### Dataset records
= = = = = = =

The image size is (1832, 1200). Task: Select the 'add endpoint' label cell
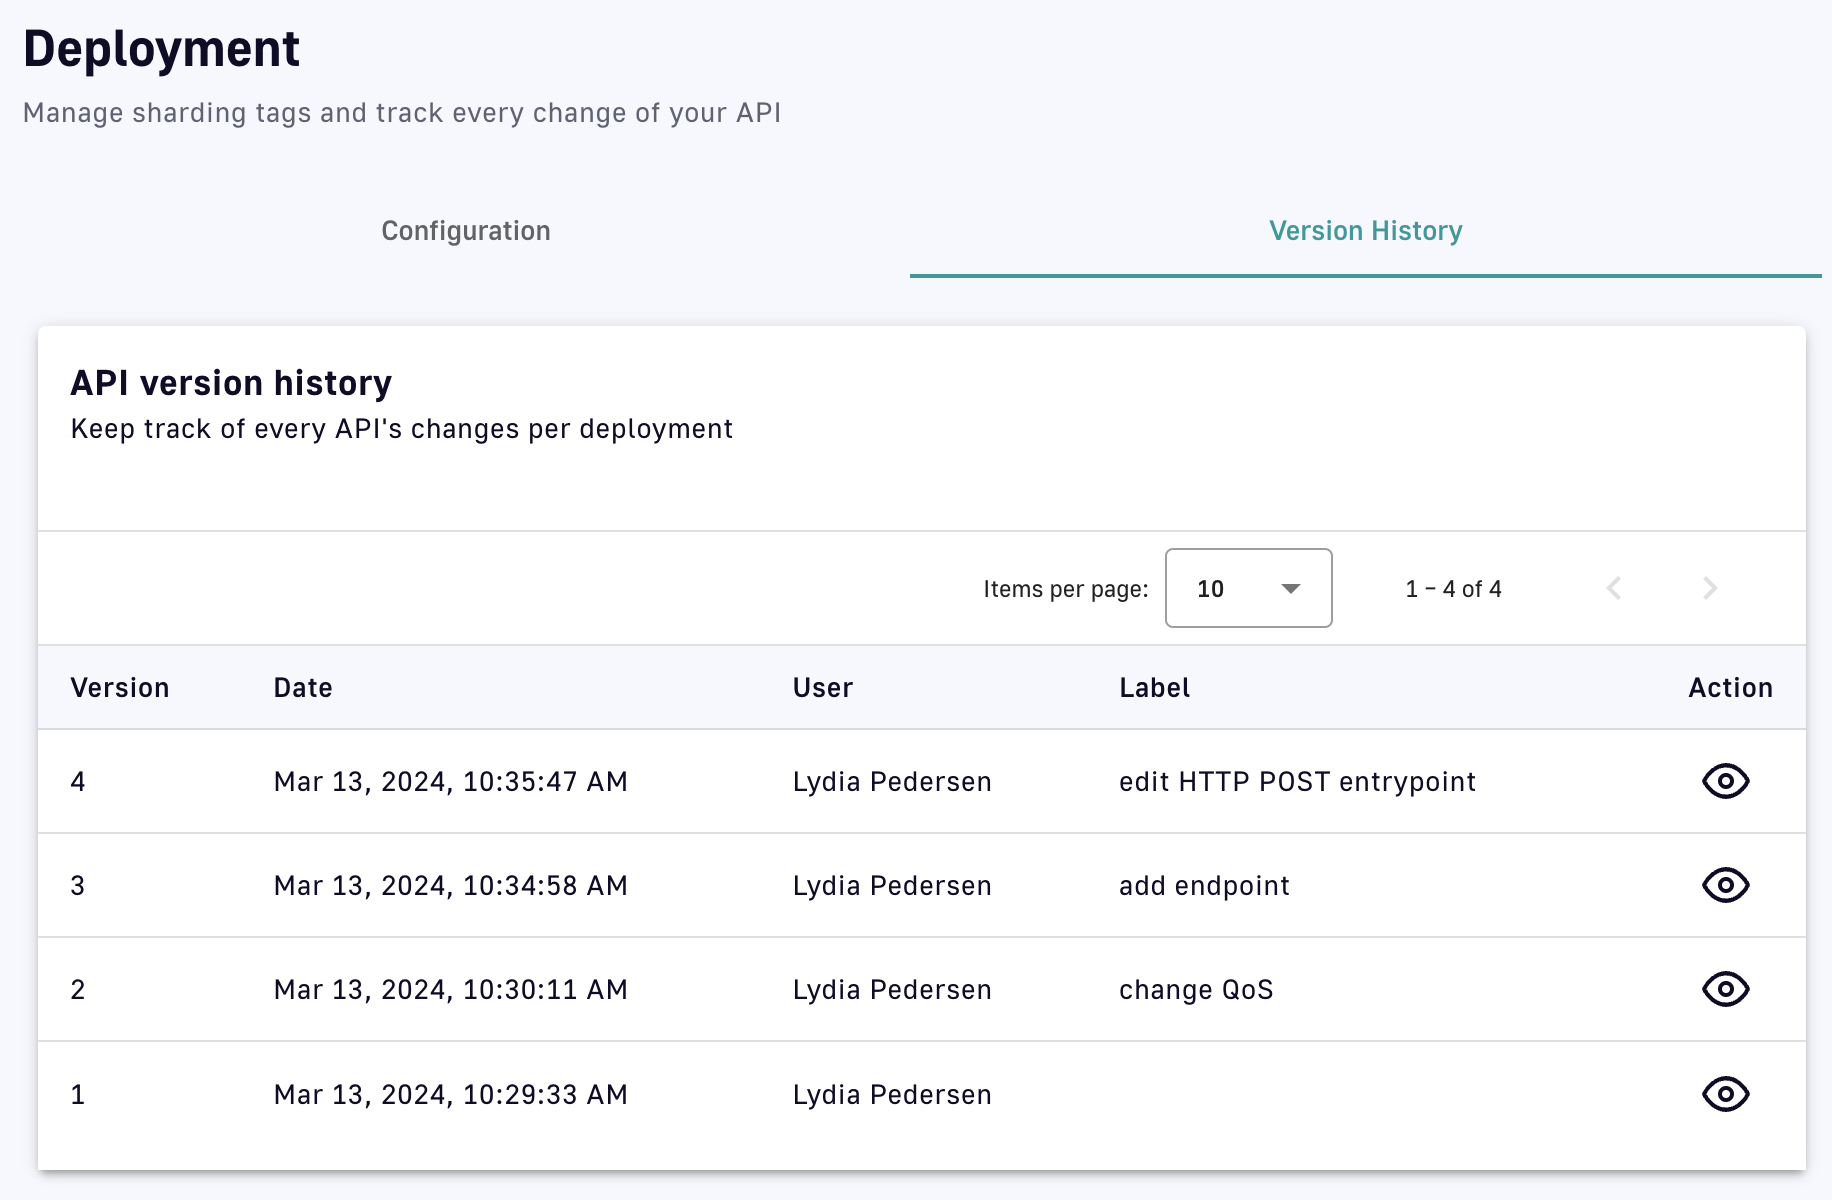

= = = = = = =

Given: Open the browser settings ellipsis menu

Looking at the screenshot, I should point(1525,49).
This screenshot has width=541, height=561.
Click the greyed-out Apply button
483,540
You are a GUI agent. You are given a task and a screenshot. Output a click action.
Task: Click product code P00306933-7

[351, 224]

= = = = = = =

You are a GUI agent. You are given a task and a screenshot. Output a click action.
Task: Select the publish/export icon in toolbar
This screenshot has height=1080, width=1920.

= = = = = = =

### Try it
What is asked for is an exact copy of the lines above from the one containing "Task: Select the publish/export" through the one containing "This screenshot has height=1080, width=1920.", and only those.

### Final answer
Task: Select the publish/export icon in toolbar
This screenshot has height=1080, width=1920.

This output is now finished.